The Role of Diplomacy and International Collaboration
Iran’s active diplomacy in recent years, particularly regarding reducing international pressures, has facilitated oil exports. Unofficial deals with buyer countries have created opportunities to establish relative stability in Iran’s currency income.
These successes have played a significant role not only in strengthening the economy but also in enhancing Iran’s bargaining power within OPEC.
Challenges and Future Perspectives
Despite agreements reached in recent years, Iran still faces various challenges in oil production and export.
The continuation of unilateral and illegal sanctions, which may take on new dimensions with Donald Trump’s potential return to the White House, represents a significant obstacle to oil production and export.
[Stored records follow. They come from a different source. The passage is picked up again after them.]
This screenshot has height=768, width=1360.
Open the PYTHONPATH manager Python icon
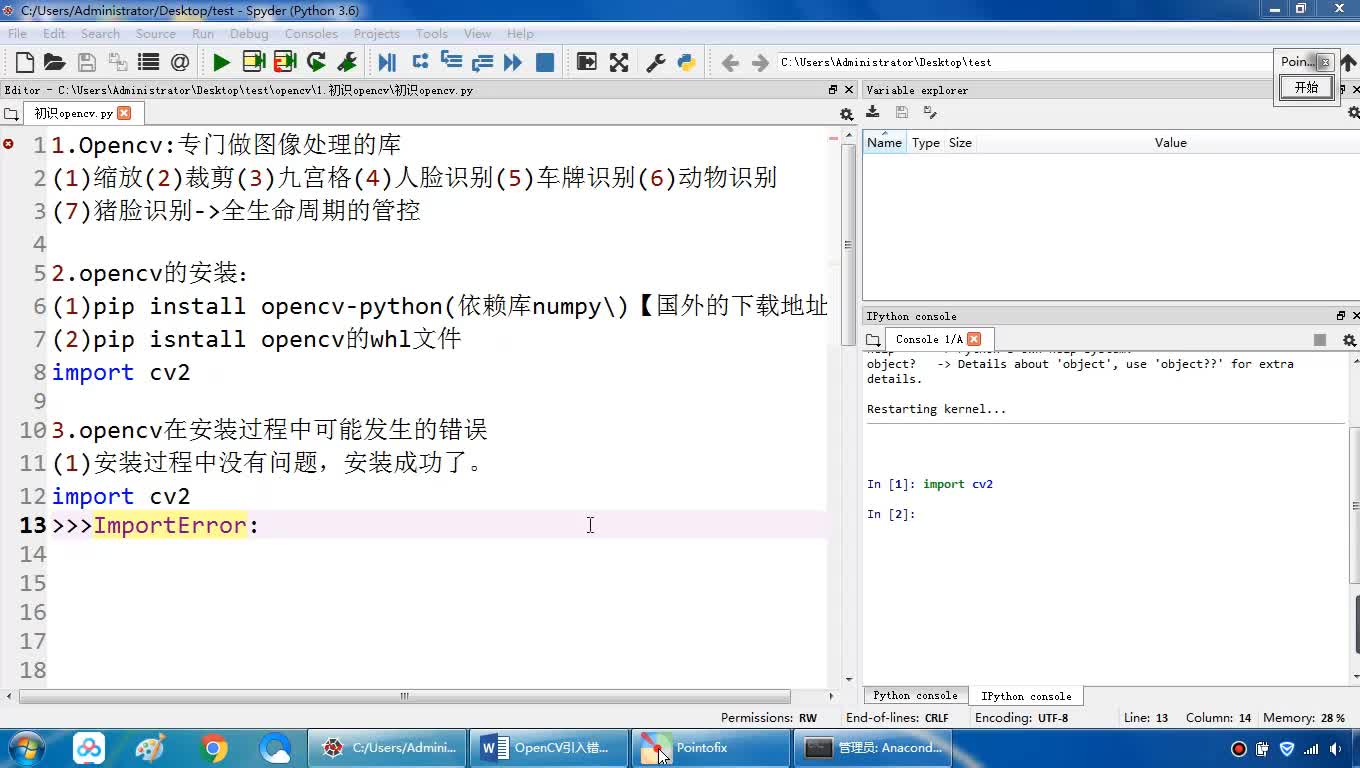pyautogui.click(x=686, y=62)
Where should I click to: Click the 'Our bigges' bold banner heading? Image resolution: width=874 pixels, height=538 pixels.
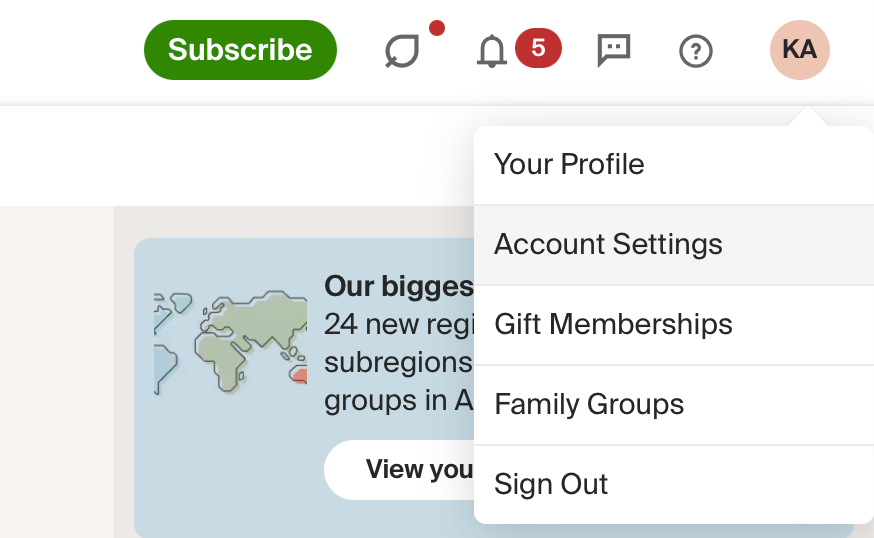(399, 287)
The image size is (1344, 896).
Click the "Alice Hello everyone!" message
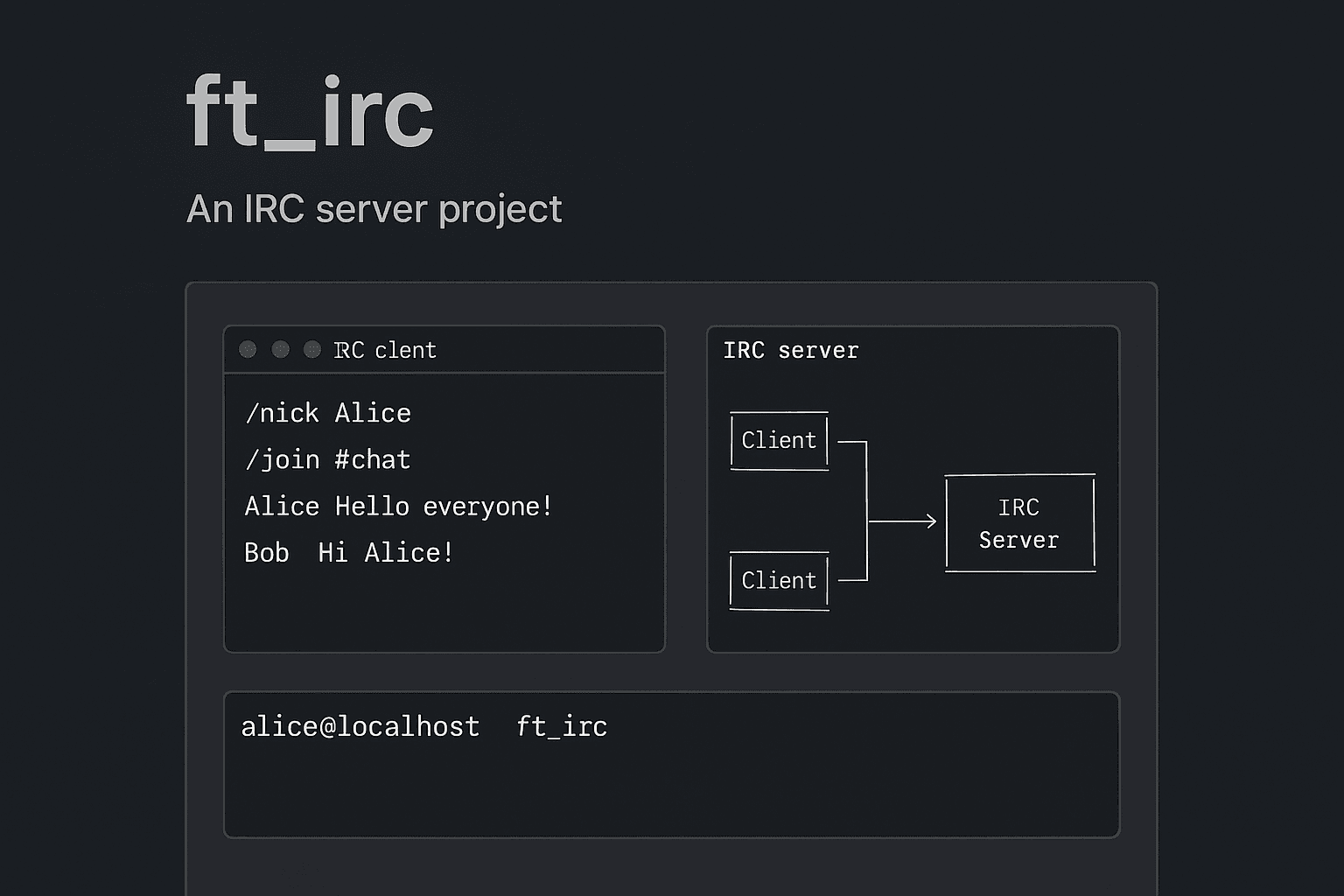click(398, 507)
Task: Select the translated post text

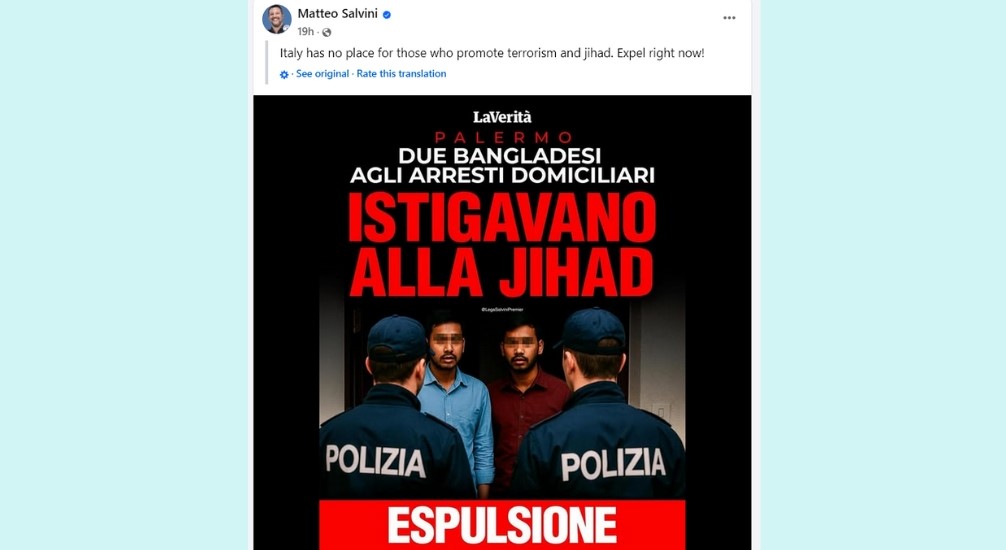Action: point(492,53)
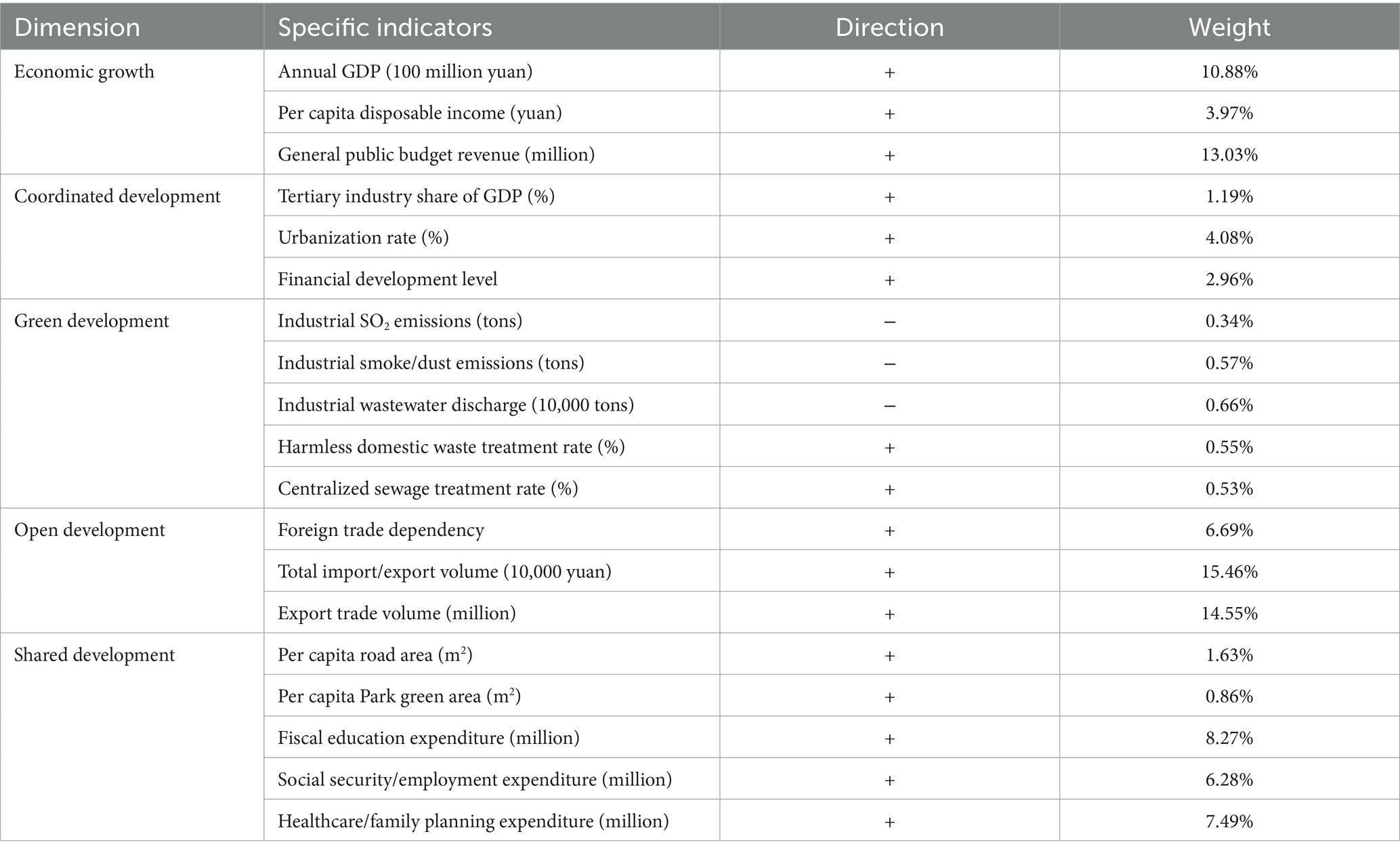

Bypassing sanctions under new conditions will require innovative methods and expanded collaboration with economic partners.
In addition, Iran’s oil industry needs to attract foreign investment to sustain and increase production, which must remain a top priority for relevant officials.
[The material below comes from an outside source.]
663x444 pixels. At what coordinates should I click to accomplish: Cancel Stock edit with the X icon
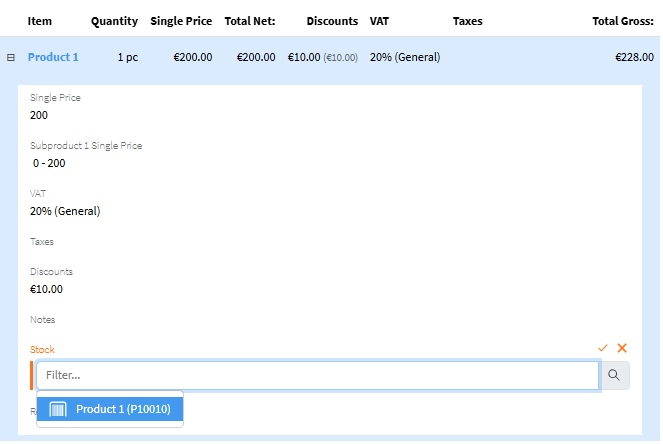[622, 347]
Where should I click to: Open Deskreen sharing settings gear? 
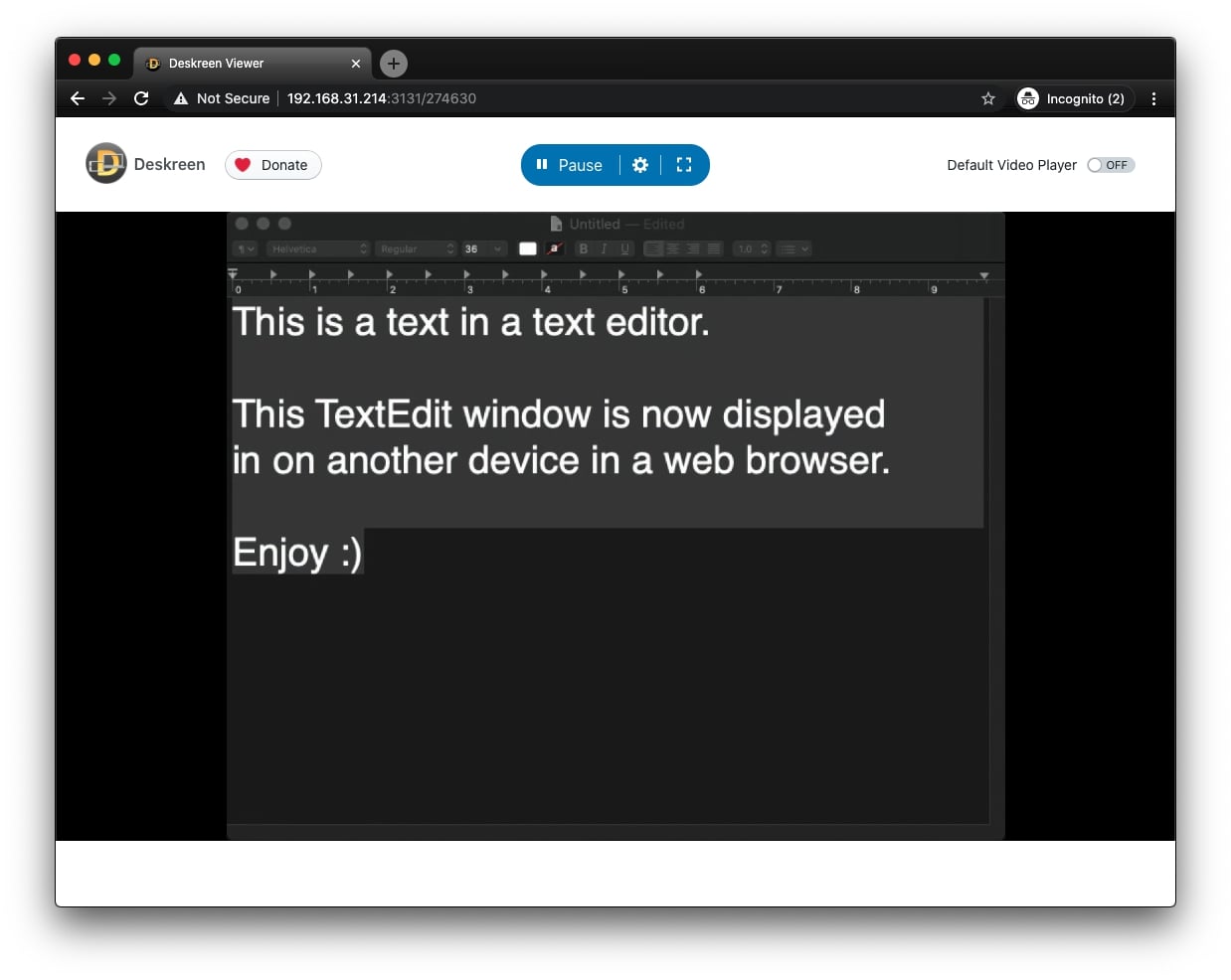[640, 165]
The issue of oil price fluctuations and the necessity of managing currency income and aligning it with changes in the global market are among the fundamental principles that require attention.
However, if Iran can continue the current trend, maintain its trade relationships, and improve technology, it can stabilize its position as one of the main players in the global oil market.
The growth of oil production and export in 2024 highlights Iran’s capabilities in overcoming international obstacles and leveraging regional and global opportunities.
This achievement not only enhances Iran’s ranking in OPEC but also positively impacts the domestic economy and foreign relations. With strategic planning in various political and economic sectors and a focus on technological development, Iran can continue its path of growth into the future, despite current challenges.